Solo in un piccolo angolo del suo cervello -una minoranza equivalente più o meno al cinque per cento della totalità- il signor Magno non esclude, in uno slancio di ottimismo nella sua facoltà d’interpretazione, che le di lei parole non implicassero nulla di male: chissà, forse s’è verificato un quiproquò. Quando va alla cassa, paga, riceve il resto, saluta e il bastardo appollaiato dietro la trincea non gli risponde, il ragazzo pensa, uscendo dal locale con molto nervosismo nelle vene, ‘Ma quale equivoco d’Egitto! ‘Sti xenofobi hanno voluto davvero offendermi, e tutto per maledetti etti di mollica, come se avessi chiesto la luna nel pozzo’.

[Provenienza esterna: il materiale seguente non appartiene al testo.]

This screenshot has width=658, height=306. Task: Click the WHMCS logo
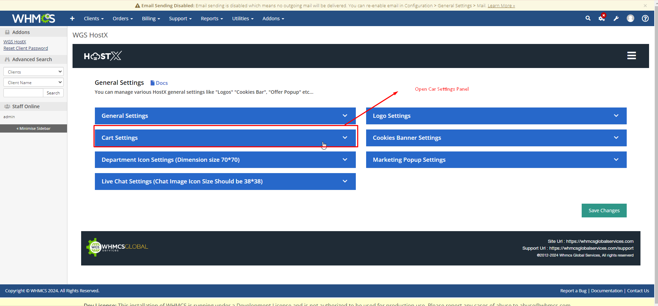coord(33,19)
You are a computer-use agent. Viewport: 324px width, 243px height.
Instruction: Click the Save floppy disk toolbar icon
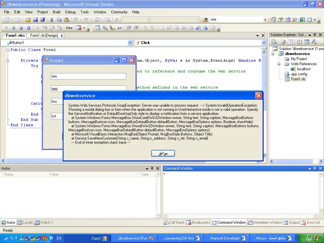pos(35,20)
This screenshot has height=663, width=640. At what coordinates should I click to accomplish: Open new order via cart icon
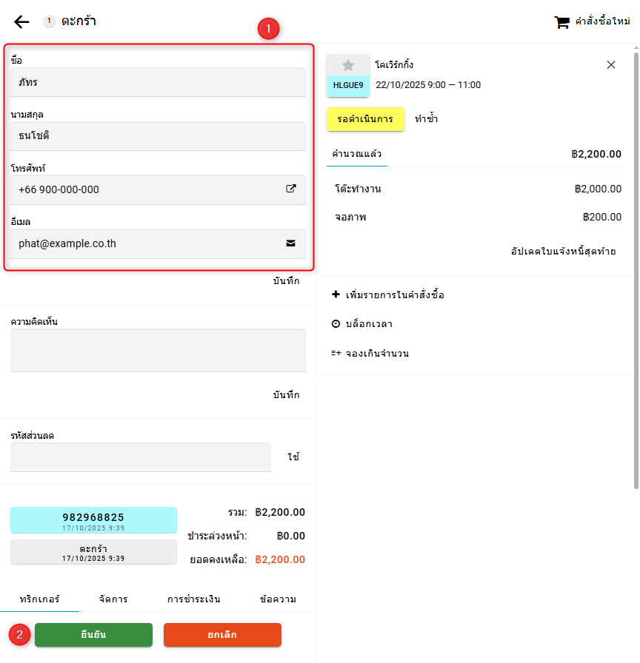(562, 22)
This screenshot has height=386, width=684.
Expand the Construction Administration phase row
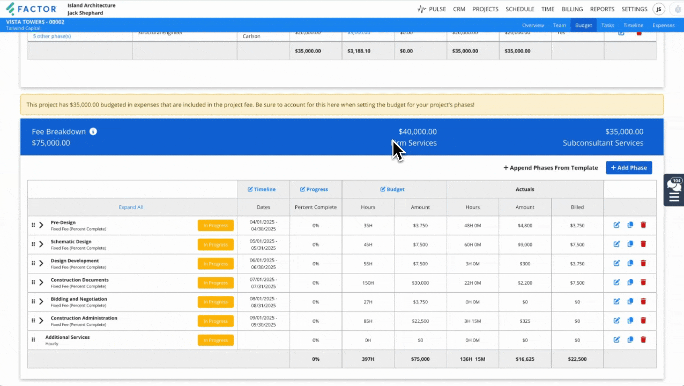click(x=41, y=321)
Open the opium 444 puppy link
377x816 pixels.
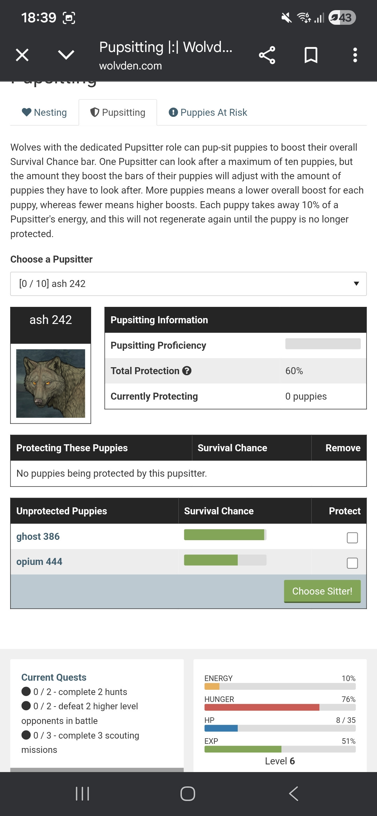(x=39, y=562)
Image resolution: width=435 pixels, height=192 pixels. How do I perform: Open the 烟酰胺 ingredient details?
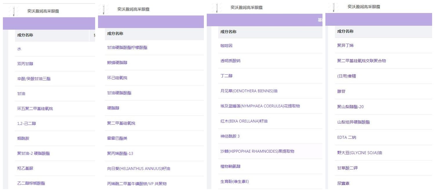(23, 139)
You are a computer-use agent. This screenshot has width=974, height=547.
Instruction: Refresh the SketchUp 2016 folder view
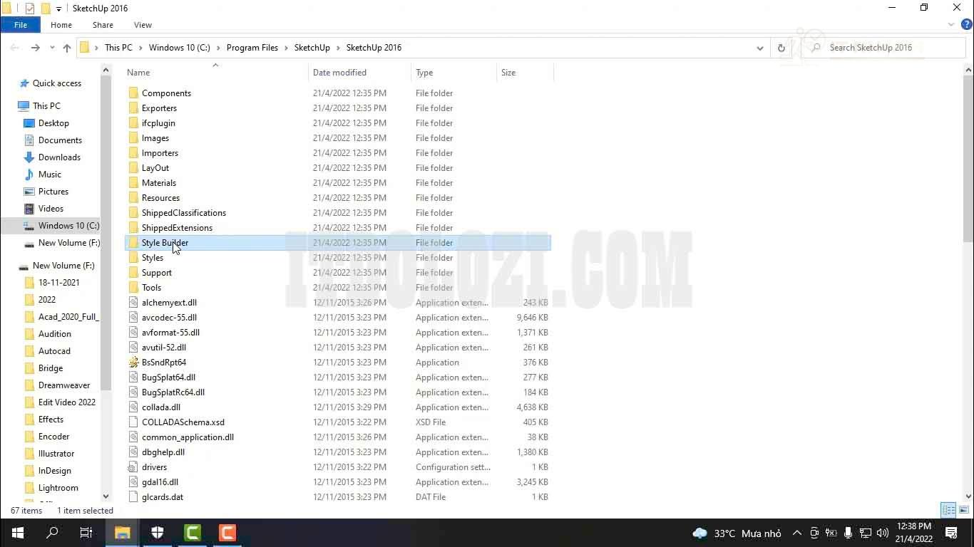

Da quando è approdato in questo posto ha fatto tanto per ambientarsi, per diventarne un autoctono d’adozione, e fino a poco fa, finché non è entrato nel forno a cinque stelle, credeva di aver raggiunto questo scopo. Adesso si deve ricredere, e l’affronto gli duole a maggior ragione dopo il suo bel gesto con il ragno. Lui, salvando quella creatura, ha dimostrato di essere una persona perbene, meritevole di essere trattato come un gentiluomo dalla società, che invece poco fa lo ha implicitamente insultato.
È ferito, abbisogna di un balsamo, e non ha dubbi sul luogo dove poterlo trovare. Dopo qualche ora parte per un villaggio marittimo, vicino a questa città, dove rifulge un bellissimo faro. Vi si reca per ammirare e amare il mare, che lui sente nel cuore come un simbolo di fratellanza universale. Contempla il faro, e il forno scompare nella sua memoria; guarda e riguarda il meraviglioso Nettuno, e nel suo stato d’animo albeggia un sentimento che grosso modo significa “L’Universo è Uno, al diavolo le merde razziste”.